Kendinden ödün vermemek ile üzülmek ve kendine acımak arasındaki farkı anlatan metni, son cümlesinden sonra sürdürün.

* _Verilen metin_:
####################

Hem insanoğlu bu, sürekli değişiyor damak tadı, bakışı, hisleri. Bir an çaya bayılıyor, sonra sevmediğine karar veriyor tadını, sonra gene aslında o tadı istediğini anlıyor. Kusura bakmayın ama her karşıma gelenin değişen hayat seçimlerine, isteklerine göre kendimden ödün veremeyeceğim. Verirsem kaybolmaz mıyım? Eğer verirsem ben kim olurum? Var olur muyum hayatta? Yoksa hep başkalarının hayatını, tercihlerini yaşayan hayata kök salmamış biri mi olurum? Ne çok çabadır bu, ne büyük enerji harcamasıdır başkalarının doğruları olmak. Şahsen ben böyle harika bir hayata gelmişken kendimi deneyimlemek istiyorum yahu! Kendi isteklerimi, hayallerimi, karakterimi, özelliklerimi… Var olmak istiyorum sıkı sıkı. Yazarken hissediyorum şu an o kuvveti. Umarım bu satırları yazarken size de geçiyordur şu an aynı his…
Bir nokta daha var hazır buralarda dolanırken. Üzülmek ile kendine acımak arasındaki ince çizgi. İnsanız, duygularımız var pek tabii. Üzülmek çok doğal verdiğimiz tepkilerden bir tanesi. Çay örneğinden yola çıkarsak eğer tekrardan; çay içerken de eğlenceliydi aslında hayat, ne güzeldi çay içilen zamanlar, beraber tadını çıkarsaydık keşke biraz daha demek çok insani bir his aslında. Ama “Neden ben limonata olamadım, çay olduğum için bir türlü sevilemiyorum, çayım diye herkes sıkılıyor” gibi saçma sapan bir yanılgıya girerseniz, işte tam orada durun. O gerçek değil. O size yarayan bir şey de değil. E nasıl yapacağız biz bunu insan olarak, çay için güzel de, insanız hislerimiz var diye sorarsak da eğer sanırım kendimizi güçlendirme çalışmalarıyla, kendimizi eğiterek. Bunun yolu herkeste başka. Kendimiz bulacağız, keşfedeceğiz o yolu hayatlarımızda.

####################

* _Sıralanan girdiler_:
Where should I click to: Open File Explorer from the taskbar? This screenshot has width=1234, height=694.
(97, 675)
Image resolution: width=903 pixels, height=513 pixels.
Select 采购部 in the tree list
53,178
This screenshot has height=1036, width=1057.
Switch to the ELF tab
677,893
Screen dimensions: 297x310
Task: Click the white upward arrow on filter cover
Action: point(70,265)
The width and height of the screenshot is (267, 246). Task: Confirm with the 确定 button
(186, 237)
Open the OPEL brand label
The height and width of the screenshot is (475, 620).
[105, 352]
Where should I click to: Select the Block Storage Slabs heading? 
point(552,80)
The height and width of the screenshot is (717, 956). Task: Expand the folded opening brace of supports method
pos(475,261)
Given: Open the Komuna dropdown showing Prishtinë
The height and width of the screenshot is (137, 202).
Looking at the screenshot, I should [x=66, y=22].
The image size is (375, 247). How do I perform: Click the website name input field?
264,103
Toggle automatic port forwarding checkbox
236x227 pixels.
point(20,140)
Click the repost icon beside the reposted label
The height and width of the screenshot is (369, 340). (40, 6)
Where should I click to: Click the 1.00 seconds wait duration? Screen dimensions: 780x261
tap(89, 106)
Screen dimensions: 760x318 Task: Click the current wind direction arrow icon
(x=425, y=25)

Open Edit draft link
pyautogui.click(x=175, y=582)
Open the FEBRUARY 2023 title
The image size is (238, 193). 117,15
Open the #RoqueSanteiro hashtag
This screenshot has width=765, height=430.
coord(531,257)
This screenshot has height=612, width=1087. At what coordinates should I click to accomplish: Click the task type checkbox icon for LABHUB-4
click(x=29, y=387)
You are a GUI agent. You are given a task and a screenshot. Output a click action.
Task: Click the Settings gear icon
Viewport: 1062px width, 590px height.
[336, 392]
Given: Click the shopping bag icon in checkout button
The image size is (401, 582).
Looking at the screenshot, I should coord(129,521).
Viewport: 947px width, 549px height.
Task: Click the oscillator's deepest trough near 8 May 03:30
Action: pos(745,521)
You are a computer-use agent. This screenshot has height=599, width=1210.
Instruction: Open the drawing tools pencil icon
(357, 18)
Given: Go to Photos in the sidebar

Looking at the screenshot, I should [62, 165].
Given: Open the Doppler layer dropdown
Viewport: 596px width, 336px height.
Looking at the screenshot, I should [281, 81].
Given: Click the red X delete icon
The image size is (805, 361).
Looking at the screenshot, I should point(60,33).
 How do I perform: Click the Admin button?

####################

* _Görev çıktısı_:
Demem odur ki; siz, siz olmaktan gurur duyun. Sevin kendinizi. Aşık olun kendinize. Emin olun. Öyle emin olun ki sapasağlam durun kendinizde. Kim ne derse desin, ne yaşarsanız yaşayın izin vermeyin sizi kendinizden mahrum bırakmasına. İzin vermeyin sıkıştırılmaya. Net olun. Kendiniz olun. Sapasağlam merkezinizde durun. Unutmayın, siz olduğunuz gibi, olduğunuz halinizle çoook değerlisiniz. İlk önce bunu tüm iliklerinizde hissedin! Kendinizi olduğunuz gibi kabul edin ve sevin. Çok sevin işte ya, sahiplenin. Gerisi su gibi gelecek hayatınızda. Eminim.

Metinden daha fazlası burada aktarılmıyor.